Wi-Fi is central to the user experience of the GoFlex Satellite, and it's this feature that sets the drive apart from most of its competitors. Inside the case, alongside the 500GB hard drive, is a Wi-Fi radio compatible with the 802.11b/g/n protocols. When you turn the Satellite on, the Wi-Fi chip switches on, too, creating a personal hotspot dedicated to the hard drive. You then connect to the drive the way you would to any Wi-Fi network from whichever device you are using.

Once connected you can access any media stored on the drive and stream it to your tablet, phone or computer. If you are using iOS or Android there are dedicated apps to download through the respective App Stores and Markets, and if you are using anything else you simply launch the web browser on the device to see the Seagate media menu. These apps and web-based user interfaces are colourful and well designed with clear option titles and a finger-friendly layout. The Satellite supports WPA security, and while this is a lightweight security profile, it should be sufficient to protect a device that you can neither write to or from.

The major downside to this set-up is that the software only supports data transfers in one direction; you can stream media from the Satellite, but you can't push data to it over Wi-Fi. In fact, you can't permanently transfer data from the hard drive to a connected PC, etc, only temporarily transfer data during a media stream. This is a big chink in the Satellite's armour, which massively restricts the use cases for this drive down to just "sitting on [insert mode of transport] and listening to/watching media". When you are paying a huge premium for the Wi-Fi component in this drive, we'd expect it to be more versatile.

Performance

Seagate's website advertises "reliable skip-free streaming" up to 30 feet, or just over 9 metres. This is an extraordinary claim if you think about it: 9 metres will be the distance across two, maybe three, rooms in a house, so you really do have to think about where you will watch the movie on your iPad and make sure the Satellite is nearby — there's no setting it next to your PC and forgetting about it.

Anecdotally, we found this meant that you can have the Satellite in one room and use it in the room adjacent, but no further.
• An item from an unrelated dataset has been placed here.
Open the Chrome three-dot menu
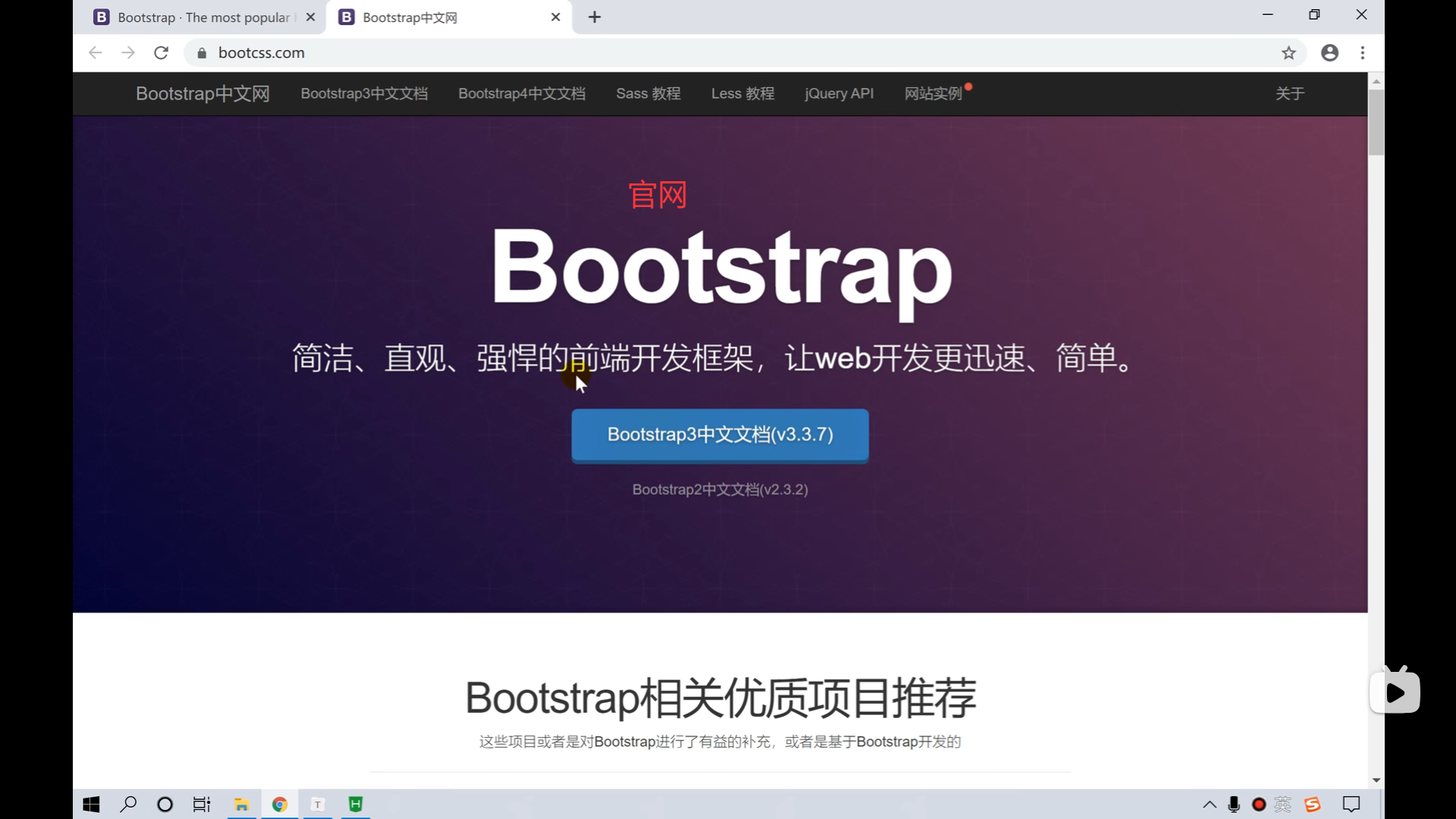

Obstacles of more than a single solid wall were often too much for the Satellite's Wi-Fi radio, where our video files would pause to buffer frequently enough to make the videos unwatchable.
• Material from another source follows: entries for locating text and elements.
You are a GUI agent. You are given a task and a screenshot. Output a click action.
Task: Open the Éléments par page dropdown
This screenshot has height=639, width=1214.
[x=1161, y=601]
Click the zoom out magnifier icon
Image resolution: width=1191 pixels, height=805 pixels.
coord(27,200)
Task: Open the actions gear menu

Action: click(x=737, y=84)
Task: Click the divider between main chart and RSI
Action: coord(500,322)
On the topic of video files, it's worth noting that the GoFlex Satellite is not a media renderer: it pushes the media files to your portable device, but it is still the device's responsibility to play the files. For example, on a Galaxy S II smartphone we could play some DivX video content, but on an iPad 2 we could only play H.264, MP4 or QuickTime files, as per the limitations of Apple's tablet.

The GoFlex satellite supports up to three simultaneous streaming connections, a claim we were able to verify when all devices were in reasonably close proximity to the drive. Seagate estimates 5 hours of streaming playback to a single user and 25 hours of standby.

Overall

In certain circumstances, the wireless component of the GoFlex Satellite will be a godsend. Those regularly away from home on long-haul flights will appreciate the portability of this hard drive and its ability to communicate with tablets and laptops without the need for cables.

But most other people shopping for a portable hard drive will quickly notice that you could pay a third of the asking price of the 500GB GoFlex Satellite and get double the storage. This cheaper hard drive won't communicate wirelessly with your iPad, but then is this feature really worth the extra AU$100-plus you'll pay for the Satellite? If Seagate releases a similar drive that you can transfer data to and from over Wi-Fi then we'll be excited to see it, but as it stands, we recommend you have a close look at the Satellite in its current form, with its various limitations, before committing to a purchase.